Studies on enclosed pool flash evaporation
The objective of this study is to gain an overall understanding of the phenomenon of flash evaporation using a theoretical simulation model and results from scaled-down experiments. Four aspects of the problem are considered: (a) Numerical solution of bubble growth in a varying pressure field, (b) Analysis of bubble motion and drag during flashing, (c) Experimental correlation for flashing from a pool of liquid, and (d) Conjugate heat transfer analysis for transient natural convection in a thermal storage tank. The numerical scheme for bubble growth considers a single bubble growing and translating in a time-varying pressure field in the liquid.

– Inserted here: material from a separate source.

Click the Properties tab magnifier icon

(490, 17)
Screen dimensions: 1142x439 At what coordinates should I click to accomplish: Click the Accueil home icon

The energy equation for the liquid with the appropriate energy interface equation at the bubble interface are solved for a flow situation described by the Hadamard-Rybczynski solution. A finite difference solution method using the Alternating Direction Implicit (ADI) scheme is employed. Results are obtained for a range of initially imposed pressure reductions. The growth rate of a bubble is seen to increase with the degree of superheat imposed by this pressure reduction, and the effect of simultaneous translation of the bubble is seen to be quite significant, especially at lower superheats. The effect of pressure reduction on the translation of a single bubble is also examined using a force balance on the bubble. Results of Runge-Kutta integration of the equation of motion indicate that the form of the drag expression plays a very important role. Based on previous experiments on a scaled-down flash chamber, the mass of flashed steam is correlated in nondimensional form with a variety of parameters such as the imposed superheat, depth of the pool and initial temperature. The effect of wall heat transfer on the stratification history of an initially stably stratified fluid inside a rectangular enclosure is examined using a numerical finite difference scheme. The results of the integration of the governing equations, in the vorticity-stream function formulation, indicate that the decay of initially stable depends strongly on the wall-to-fluid thermal property ratios, and proceeds at a faster rate for highly conducting walls.
Gopalakrishna, Sridhar, "Studies on enclosed pool flash evaporation" (1989). Dissertations available from ProQuest. AAI8922505.